Un message qui correspond tellement à la période compliquée que le monde traverse actuellement. L'appel était clair: on a besoin d'une société civile forte et soudée qui n'a pas peur de descendre dans la rue pour manifester, pas seulement sur Facebook.
"Il n'y a pas que les armes qui sont utilisées pendant les guerres. Les guerres économiques sont à l'ordre du jour et risquent de déraper à plusieurs niveaux. La coopération internationale ressemble de plus en plus à une confrontation internationale et au lieu de construire des ponts entre les personnes, ce sont les frontières qui sont fermées. Un réel danger pour la société, surtout lorsque la communication est coupée. Il faut parfois s'attendre à certaines évolutions indésirables et c'est pour cela qu'il est important de se rassembler dans la rue", a expliqué la présidente de l'OGBL, Nora Back.
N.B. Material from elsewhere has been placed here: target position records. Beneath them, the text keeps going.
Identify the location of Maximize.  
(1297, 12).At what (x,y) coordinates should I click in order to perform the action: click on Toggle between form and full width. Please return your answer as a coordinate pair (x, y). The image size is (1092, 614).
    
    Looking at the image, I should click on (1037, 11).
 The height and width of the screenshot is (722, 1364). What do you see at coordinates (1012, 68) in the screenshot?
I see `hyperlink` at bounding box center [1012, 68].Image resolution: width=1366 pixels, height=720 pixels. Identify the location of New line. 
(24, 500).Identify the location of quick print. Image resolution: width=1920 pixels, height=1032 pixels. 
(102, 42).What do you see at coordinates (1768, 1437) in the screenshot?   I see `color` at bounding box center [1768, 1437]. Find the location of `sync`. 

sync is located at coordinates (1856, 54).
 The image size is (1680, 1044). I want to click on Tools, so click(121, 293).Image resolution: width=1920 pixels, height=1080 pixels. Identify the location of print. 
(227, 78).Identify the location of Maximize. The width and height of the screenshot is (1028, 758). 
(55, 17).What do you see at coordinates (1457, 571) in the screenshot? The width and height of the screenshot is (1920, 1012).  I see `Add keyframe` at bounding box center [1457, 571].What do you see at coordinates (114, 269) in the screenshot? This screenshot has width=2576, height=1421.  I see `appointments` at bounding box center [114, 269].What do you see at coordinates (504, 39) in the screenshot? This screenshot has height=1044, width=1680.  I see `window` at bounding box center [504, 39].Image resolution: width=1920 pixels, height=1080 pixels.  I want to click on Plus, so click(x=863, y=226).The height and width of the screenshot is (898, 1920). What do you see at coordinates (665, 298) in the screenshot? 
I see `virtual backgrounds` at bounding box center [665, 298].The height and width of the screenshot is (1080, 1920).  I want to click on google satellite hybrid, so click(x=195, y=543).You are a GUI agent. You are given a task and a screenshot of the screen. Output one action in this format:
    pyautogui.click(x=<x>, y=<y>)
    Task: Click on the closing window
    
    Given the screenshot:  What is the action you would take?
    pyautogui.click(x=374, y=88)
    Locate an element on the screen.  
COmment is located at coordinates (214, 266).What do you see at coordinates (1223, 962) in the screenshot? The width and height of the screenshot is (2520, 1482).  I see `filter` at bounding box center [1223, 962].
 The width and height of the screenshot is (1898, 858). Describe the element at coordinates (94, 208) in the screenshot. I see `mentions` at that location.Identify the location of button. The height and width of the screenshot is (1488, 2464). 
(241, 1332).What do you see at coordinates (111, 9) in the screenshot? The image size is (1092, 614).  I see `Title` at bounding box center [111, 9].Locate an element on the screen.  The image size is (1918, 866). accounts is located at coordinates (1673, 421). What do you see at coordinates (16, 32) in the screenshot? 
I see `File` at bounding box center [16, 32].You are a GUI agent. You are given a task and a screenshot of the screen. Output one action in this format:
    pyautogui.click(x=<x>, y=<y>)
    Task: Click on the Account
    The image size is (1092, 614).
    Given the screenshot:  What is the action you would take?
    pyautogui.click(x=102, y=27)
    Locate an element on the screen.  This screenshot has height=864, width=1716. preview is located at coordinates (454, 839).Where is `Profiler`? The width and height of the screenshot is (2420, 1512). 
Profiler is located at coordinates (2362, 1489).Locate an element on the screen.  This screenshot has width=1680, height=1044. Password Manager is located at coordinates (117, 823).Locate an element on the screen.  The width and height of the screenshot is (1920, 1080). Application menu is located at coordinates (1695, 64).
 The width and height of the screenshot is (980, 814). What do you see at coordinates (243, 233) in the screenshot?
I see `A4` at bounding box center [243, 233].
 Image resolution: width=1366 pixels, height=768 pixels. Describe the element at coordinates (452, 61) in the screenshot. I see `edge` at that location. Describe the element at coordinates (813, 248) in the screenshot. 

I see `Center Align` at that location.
Les manifestants ont été touchés par des sujets tels que la guerre, les inégalités, les armes nucléaires, la crise migratoire, la crise causée par le Covid-19 ou encore la crise environnementale.
Cette marche pour la paix n'est pas juste un rendez-vous pour les nostalgiques des années 60 ou 80 mais la paix et l'environnement sont des sujets qui font bouger les gens. Les récents événements montrent aussi que les jeunes sortent plus souvent également.
Le message des marcheurs pour la paix de samedi au gouvernement bleu-rouge-vert: ne dépensez pas d'argent dans l'OTAN mais investissez plutôt dans un monde neutre en émissions.